Kraj podzielono na strefy zagrożenia: żółtą i czerwoną. Wczesnym rankiem 15 października z czerwonej Nysy (starszym czytelnikom z rozrzewnieniem przypomniały się pochody pierwszomajowe i czyny społeczne – zbieżność kolorów) z Jasiem Szczurkiem i Gosią Bobak-Końcową (została przyjęta w szeregi członków ZLP) ruszyliśmy do Czechowic-Dziedzic na Festiwal Poezji Słowiańskiej, organizowany po raz ósmy przez Ryszarda Grajka. Drogi nie zakłócił chwilowy powrót. Gosia zostawiła bez opieki kota? Mężczyznę można zostawić bez opieki!
Przywitania na odległość, ja tak nie potrafię. Cenię sobie uścisk, przytulenie… zwłaszcza poetek… młodych. Trudno ludzi poznać w maskach? Ale jesteśmy mimo… W sali widowiskowej Miejskiego Domu Kultury referaty – omawiam „Źródła współpracy z e-Dwutygodnikiem Literacko-Artystycznym Pisarze.pl (6 minut) – potem prezentacja wierszy na tle ogromnego bilbordu ze zdjęciem i biogramem poety. Po południu wernisaż wystawy malarstwa Urszuli Drzyżdżyk-Dziudziel oraz poetycki hyde park w Miejskiej Bibliotece Publicznej. Tu oglądamy posąg Coronawirusa (rzeźba zwycięzca konkursu sztuki naiwnej).

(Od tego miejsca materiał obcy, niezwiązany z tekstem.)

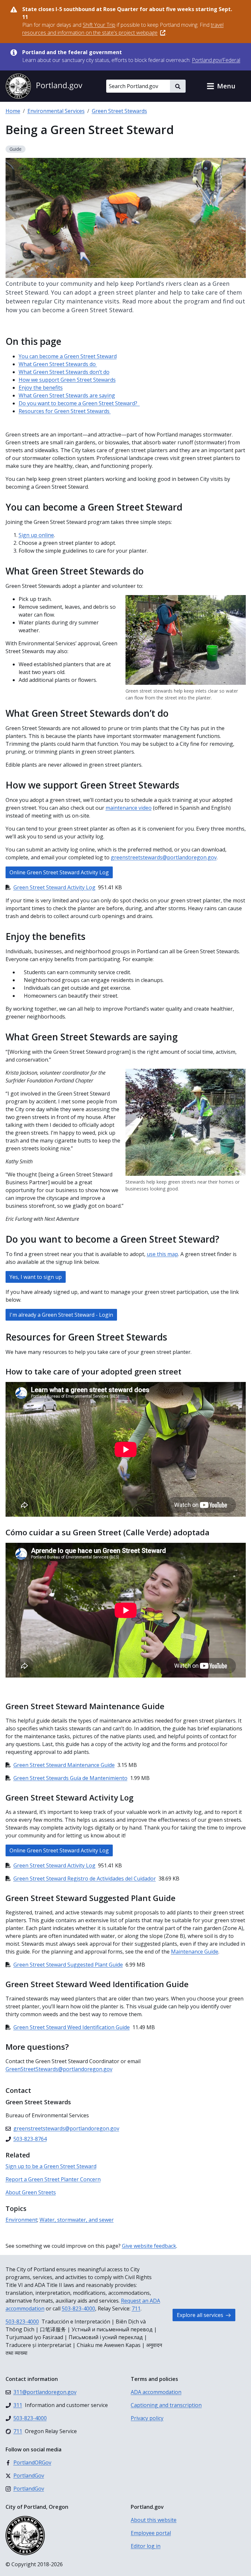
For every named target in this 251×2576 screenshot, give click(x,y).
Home (13, 111)
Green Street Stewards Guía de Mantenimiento (70, 1778)
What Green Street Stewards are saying (67, 395)
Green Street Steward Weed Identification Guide (71, 2027)
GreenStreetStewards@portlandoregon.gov (59, 2069)
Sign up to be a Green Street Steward (51, 2166)
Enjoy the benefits (41, 387)
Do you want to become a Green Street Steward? (79, 403)
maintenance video (129, 807)
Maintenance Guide (194, 1951)
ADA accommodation (156, 2392)
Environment (21, 2219)
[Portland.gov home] (43, 86)
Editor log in (145, 2546)
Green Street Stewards (119, 111)
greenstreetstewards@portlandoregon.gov (164, 857)
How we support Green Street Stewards (67, 379)
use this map (162, 1254)
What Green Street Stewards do (58, 364)
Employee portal (151, 2533)
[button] (221, 86)
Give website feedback (149, 2245)
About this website (153, 2519)
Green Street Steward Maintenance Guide (64, 1765)
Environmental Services (56, 111)
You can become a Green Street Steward (68, 356)
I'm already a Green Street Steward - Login (61, 1314)
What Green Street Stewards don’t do (64, 372)
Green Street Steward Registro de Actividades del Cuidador (84, 1878)
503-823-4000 (78, 2308)
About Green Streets (31, 2192)
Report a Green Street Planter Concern (53, 2179)
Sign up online (36, 535)
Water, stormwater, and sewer (77, 2219)
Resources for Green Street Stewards (65, 411)
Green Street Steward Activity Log (54, 887)
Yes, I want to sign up (35, 1276)
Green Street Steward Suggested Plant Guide (68, 1964)
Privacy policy (147, 2418)
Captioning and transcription (166, 2405)
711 (136, 2308)
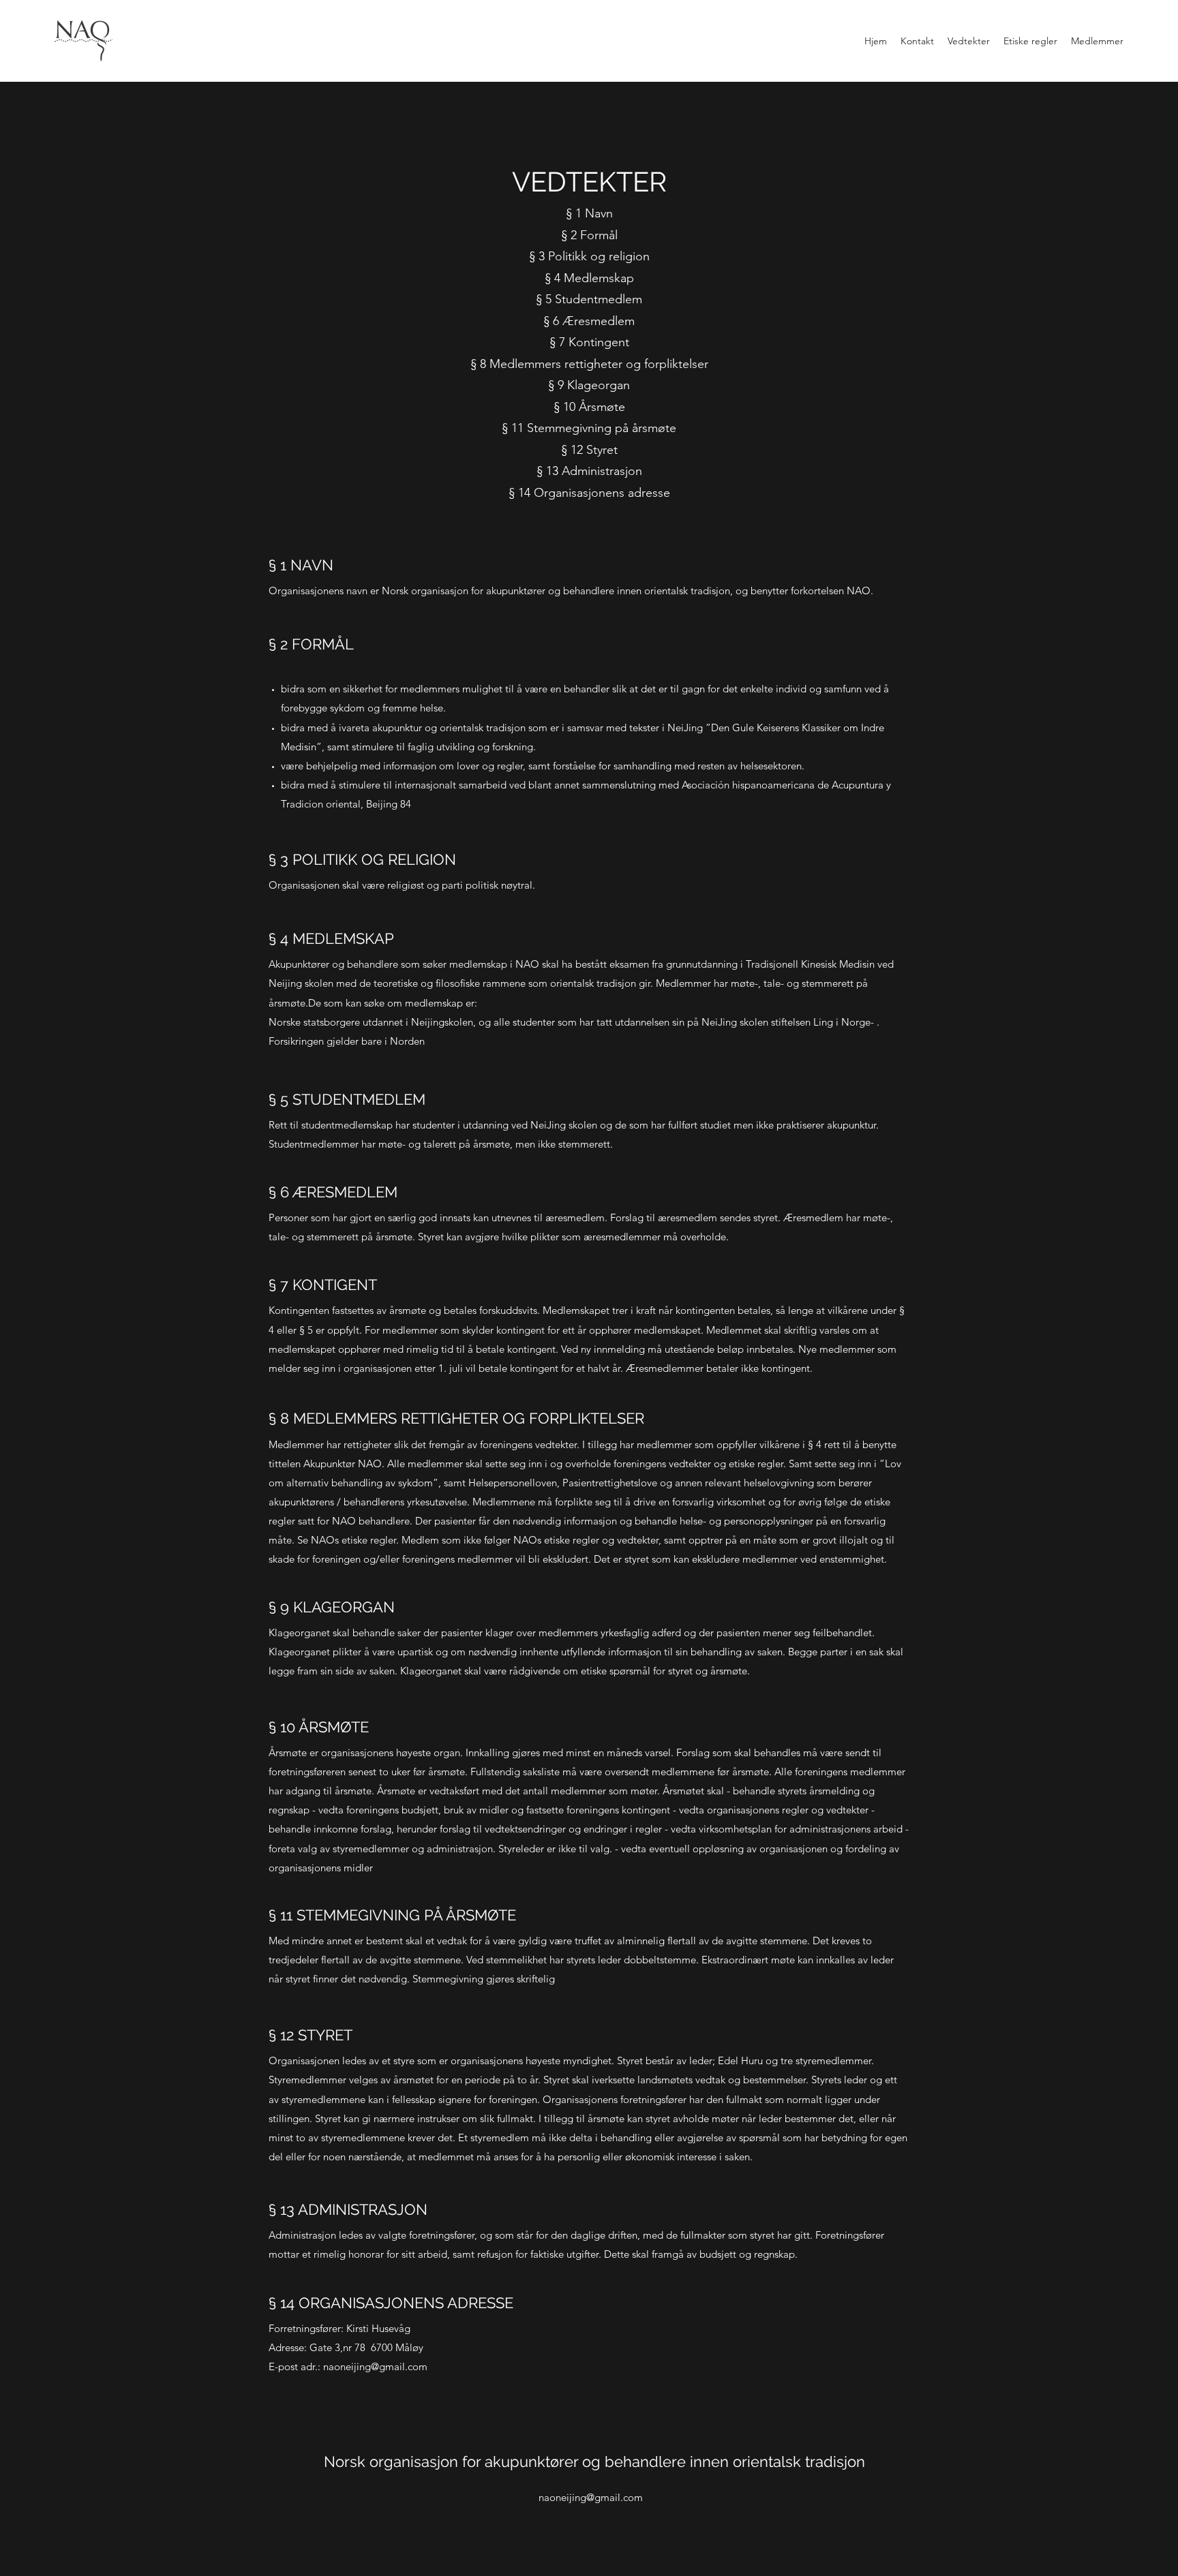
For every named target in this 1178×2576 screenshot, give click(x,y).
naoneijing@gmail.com (375, 2366)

16 października, Bielsko Biała. Przedpołudnie z wierszem, goście festiwalu on-line w szkołach prezentują swój dorobek. O 13-tej w Książnicy Beskidzkiej sesja literacka „Poezja, gdy zamieszka w duszy, nie opuści po dzień ostatni na przykładzie twórczości poetyckiej Karola Wojtyły”. Goście: prof. dr hab. Zofia Zarembianka (on-line) i prof. dr hab. Marek Bernacki (fizycznie). Wieczorem konfrontacje poetyckie Dom Kultury (Kubiszówka). Mamy przyjemność wysłuchać recitalu w wykonaniu bielskiego studia piosenki.
W całym kraju wprowadzono czerwona strefę. Plecami szarpnął strach – co jutro? A jutro Cieszyn i gościnny dom nad brzegiem Olzy państwa Elżbiety Holeskiej-Malinowskiej ( autorki książki wspomnieniowej „Smak Ameryki” z wyjaśnieniem „czyli nie taki diabeł straszny”) i Stanisława Malinowskiego (autora wierszy). W Domu Narodowym wernisaż wystawy fotoinstalacji „Krzyk” Bo Jaroszka i cieszyńska gala poetycka z przerywnikami muzycznymi na fortepian Janusza Kohuta i Tomasza Pali.
Wielkie słowa uznania i głęboki ukłon dla Ryszarda Grajka za podjęcie się i przeprowadzenie festiwalu w tak trudnym czasie. I znakomite wykorzystanie środków multimedialnych do spięcia całości imprezy. Tu się można uczyć.
Nie odbył się w Polanicy Zdroju XVII Festiwal Poezji „Poeci bez granic” im. Andrzeja Bartyńskiego. Ale jest ślad w postaci antologii Słowo – jest czynu testamentem (2020) pod redakcją Kazimierza Burnata (pięćdziesięciu sześciu autorów z sześciu krajów). Zmarł na covid-19 wielokrotny uczestnik tych festiwali Mirosław Jerzy Gontarski (poeta, filozof, dziennikarz, nauczyciel). Jako jedyny pogratulował wiersza nieznanemu człowiekowi kiedy pierwszy raz pojawiłem się w „Leśnym ludku”.
Pomimo dziwnego czasu, rok literacko uważam za udany. Napisałem kilka wartościowych wstępów, recenzji, wierszy, esejów. Nadrobiłem zaległe lektury. Brakuje mi jednak spotkań z ludźmi. Człowiek jest stadny. Poeci szczególnie. Tęsknię do normalności jak my wszyscy.